When a mother and daughter take the overseas trip of a lifetime, they discover that the past is never quite behind them.
When Indigenous lawyer Jasmine decides to take her mother, Della, on a tour of England's most revered literary sites, Jasmine hopes it will bring them closer together and help them reconcile the past.
Twenty-five years earlier, the disappearance of Jasmine's older sister devastated their tight-knit community. This tragedy returns to haunt Jasmine and Della when another child mysteriously goes missing on Hampstead Heath. As Jasmine immerses herself in the world of her literary idols - including Jane Austen, the Brontë sisters and Virginia Woolf - Della is inspired to rediscover the wisdom of her own culture and storytelling. But sometimes the stories that are not told can become too great to bear.

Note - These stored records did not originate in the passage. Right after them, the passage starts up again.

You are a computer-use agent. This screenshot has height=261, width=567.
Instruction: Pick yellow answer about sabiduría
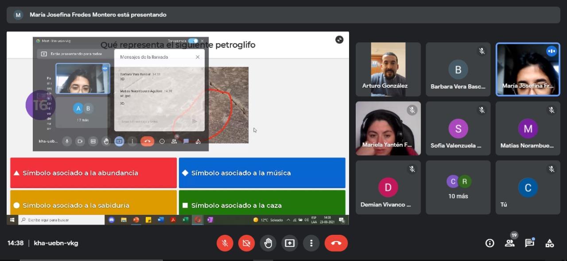tap(93, 205)
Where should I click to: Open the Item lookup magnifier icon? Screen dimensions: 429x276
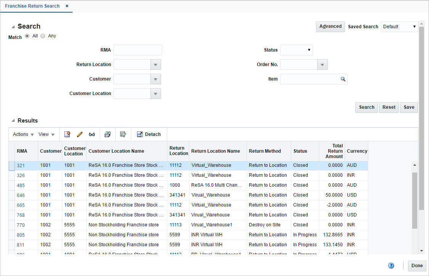point(343,79)
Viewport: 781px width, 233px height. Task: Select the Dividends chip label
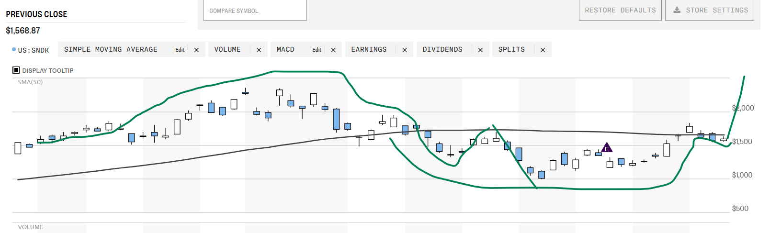coord(442,49)
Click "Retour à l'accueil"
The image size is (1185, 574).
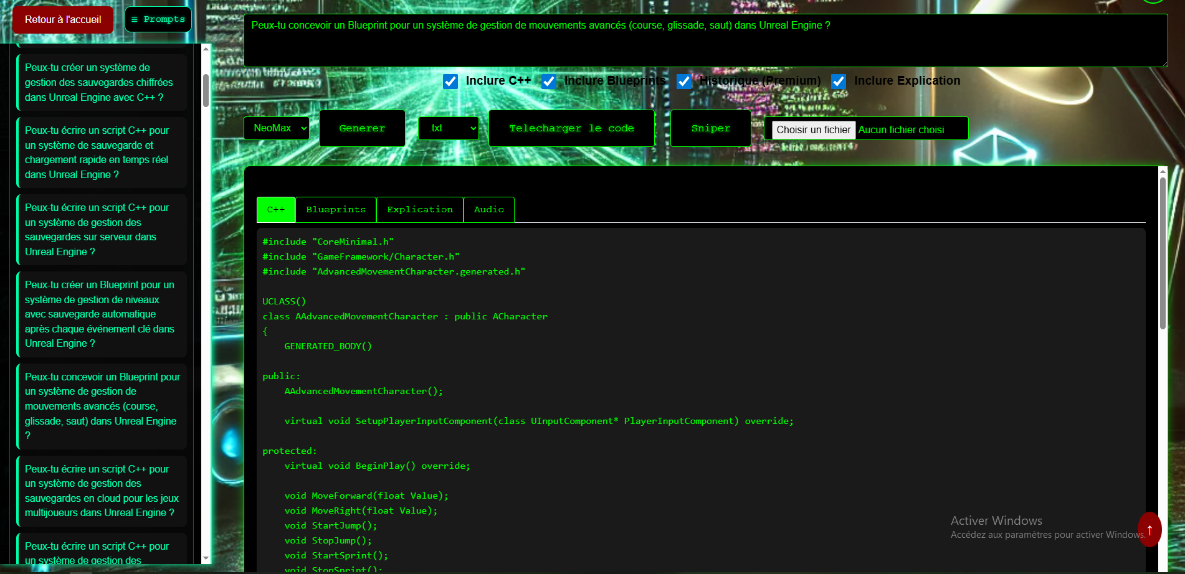[62, 19]
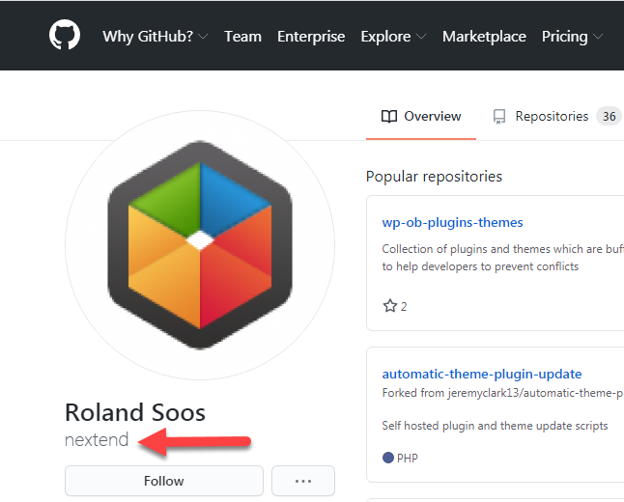Click the book icon beside Overview

click(389, 117)
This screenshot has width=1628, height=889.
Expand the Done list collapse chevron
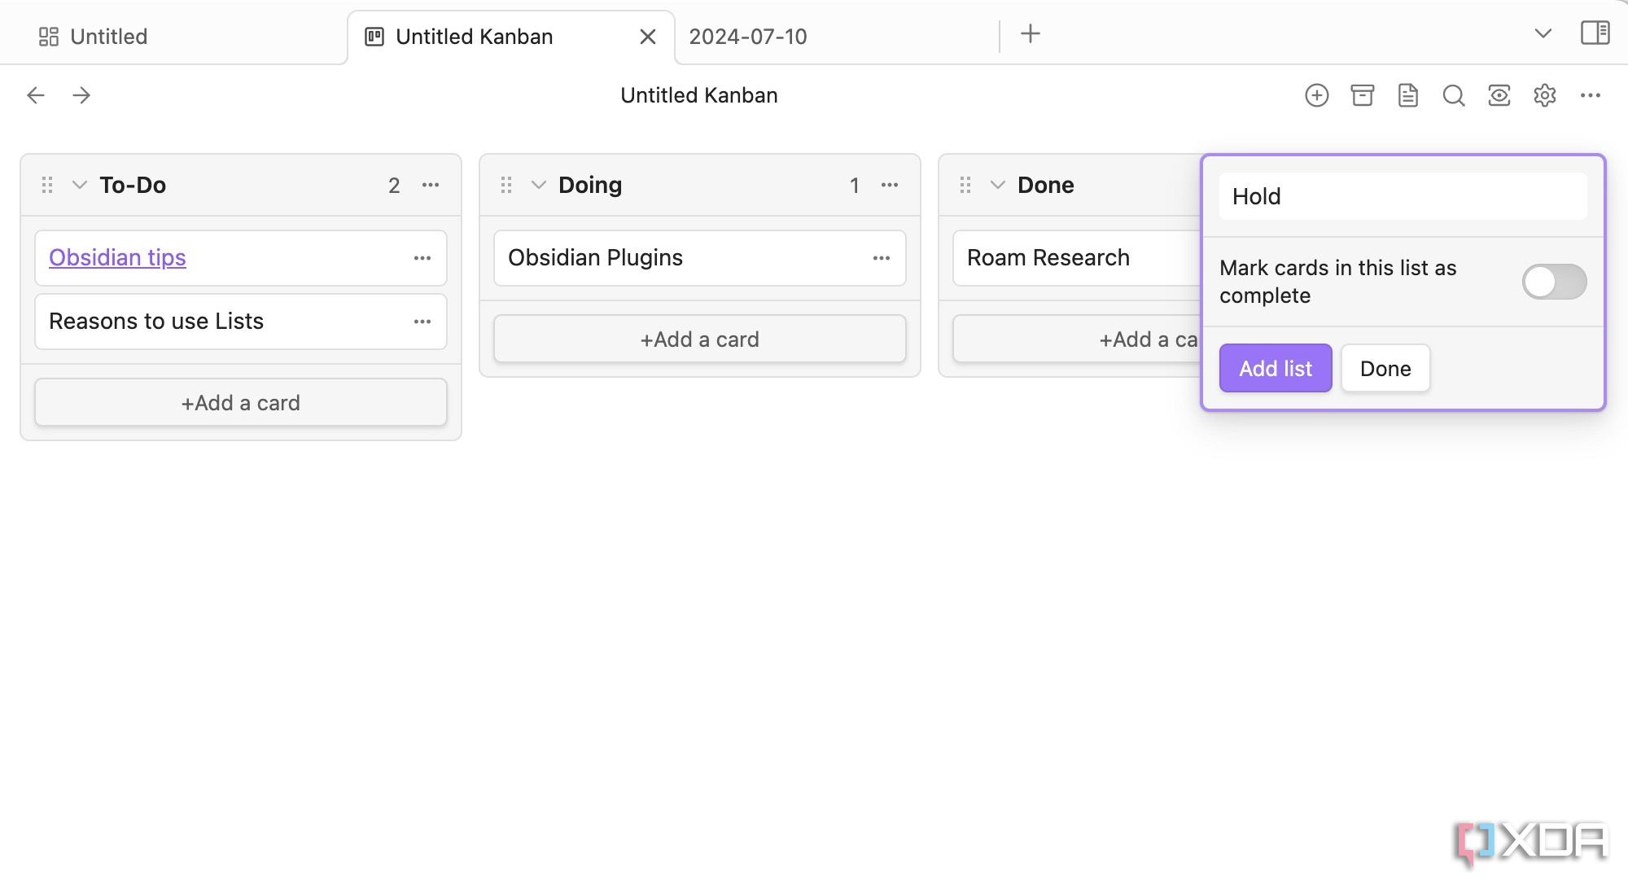pos(996,184)
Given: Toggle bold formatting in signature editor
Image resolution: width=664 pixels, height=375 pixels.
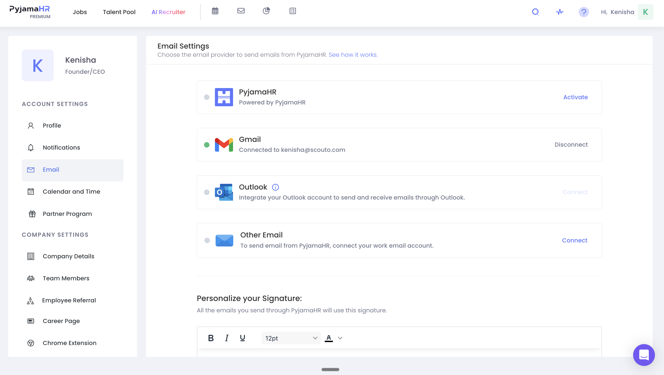Looking at the screenshot, I should tap(211, 338).
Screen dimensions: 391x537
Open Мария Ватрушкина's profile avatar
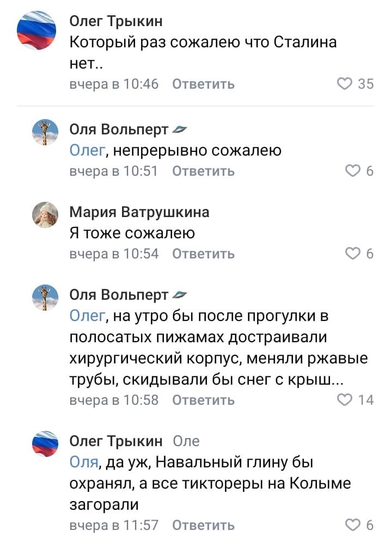[x=45, y=215]
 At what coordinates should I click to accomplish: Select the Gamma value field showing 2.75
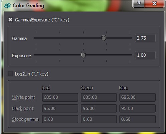pos(145,38)
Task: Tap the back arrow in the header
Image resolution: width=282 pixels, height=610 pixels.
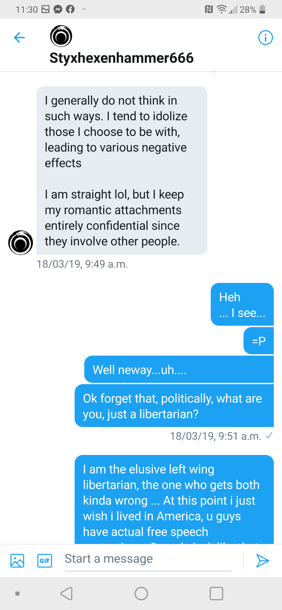Action: coord(19,37)
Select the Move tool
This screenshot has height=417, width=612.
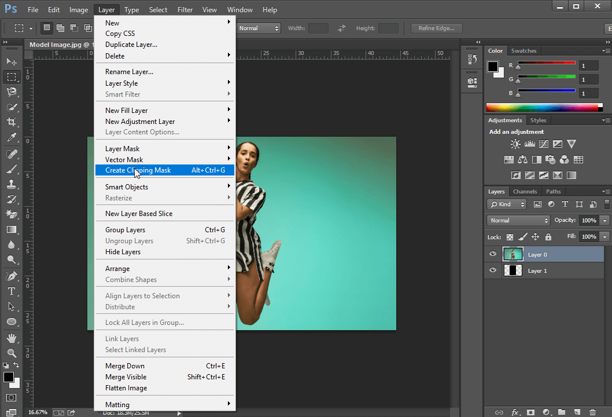pos(12,61)
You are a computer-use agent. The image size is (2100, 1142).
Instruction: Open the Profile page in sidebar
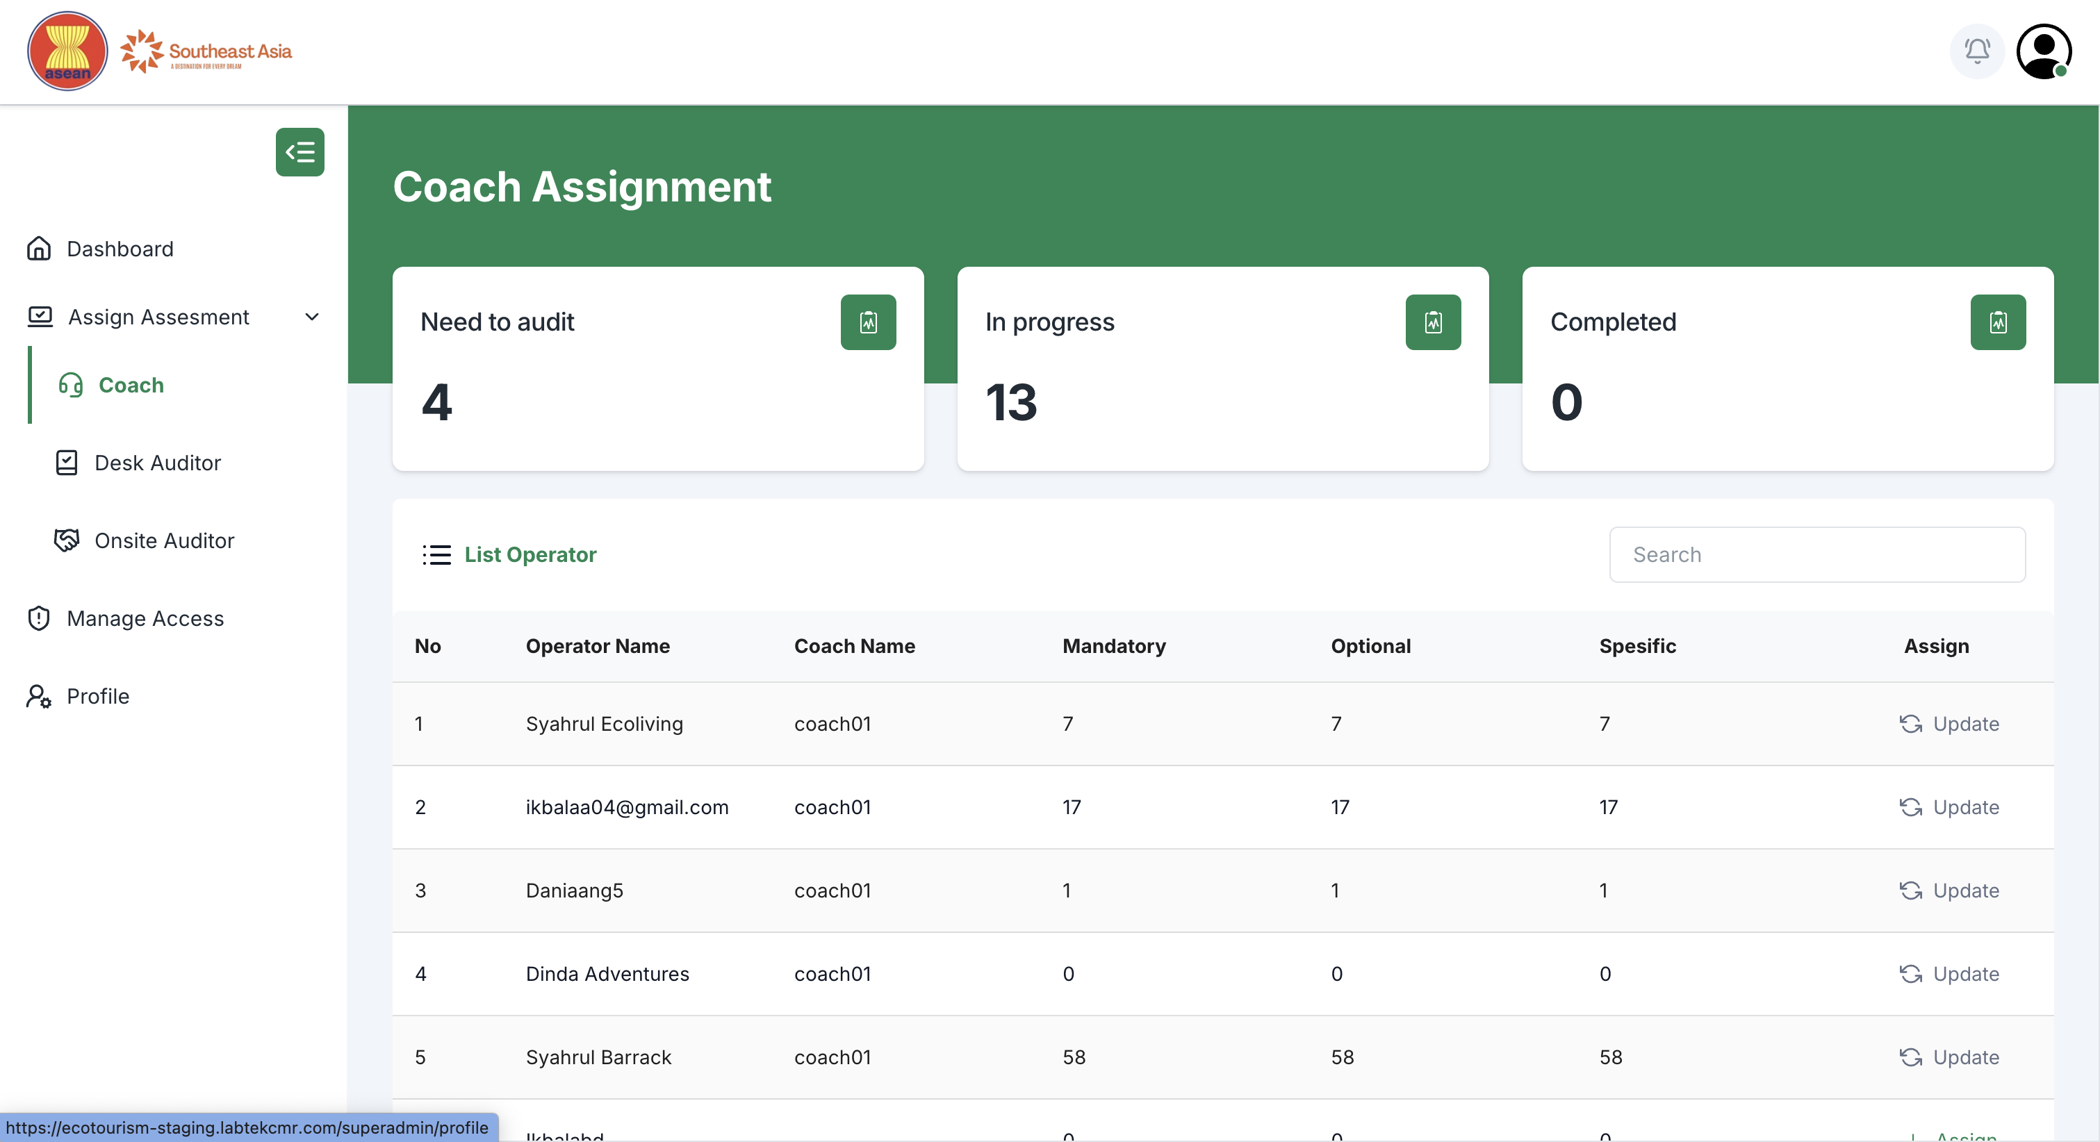(x=98, y=696)
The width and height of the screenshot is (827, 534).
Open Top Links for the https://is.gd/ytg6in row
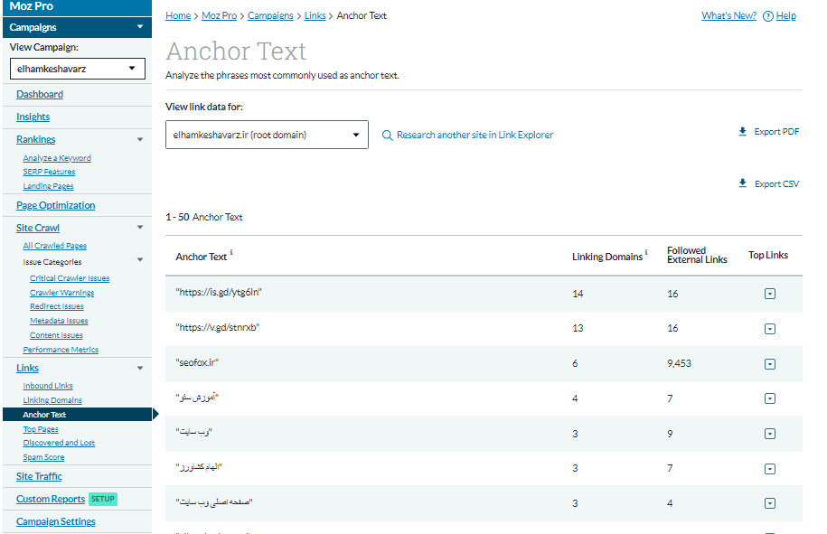(769, 294)
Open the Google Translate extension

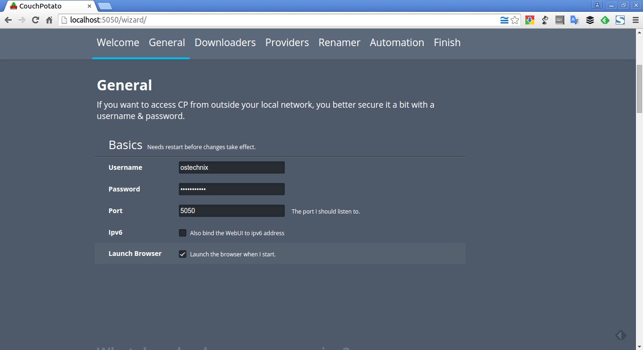click(x=575, y=20)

Ambitious and engrossing, After Story celebrates the extraordinary power of words and the quiet spaces between. We can be ready to listen, but are we ready to hear?
Prof. Larissa Behrendt is a Eualeyai/Kamillaroi woman. She is the professor of law and director of research at the Jumbunna Indigenous House of Learning at the University of Technology, Sydney.
She is admitted to the Supreme Court of the ACT and NSW as a barrister. Larissa is a land commissioner at the Land and Environment Court and the alternate chair of the Serious Offenders Review Board, a member of the Academy of Social Sciences of Australia and a founding member of the Australian Academy of Law. She is the chair of the Humanities and Creative Arts panel of the Australian Research Council College of Experts. She is the author of several books on Indigenous legal issues.
She won the 2002 David Uniapon Award and a 2005 Commonwealth Writer's Prize for her novel Home. Larissa is a board member of the Museum of Contemporary Art, a board member of Tranby Aboriginal College and a director of the Bangarra Dance Theatre. She was named as 2009 NAIDOC Person of the Year.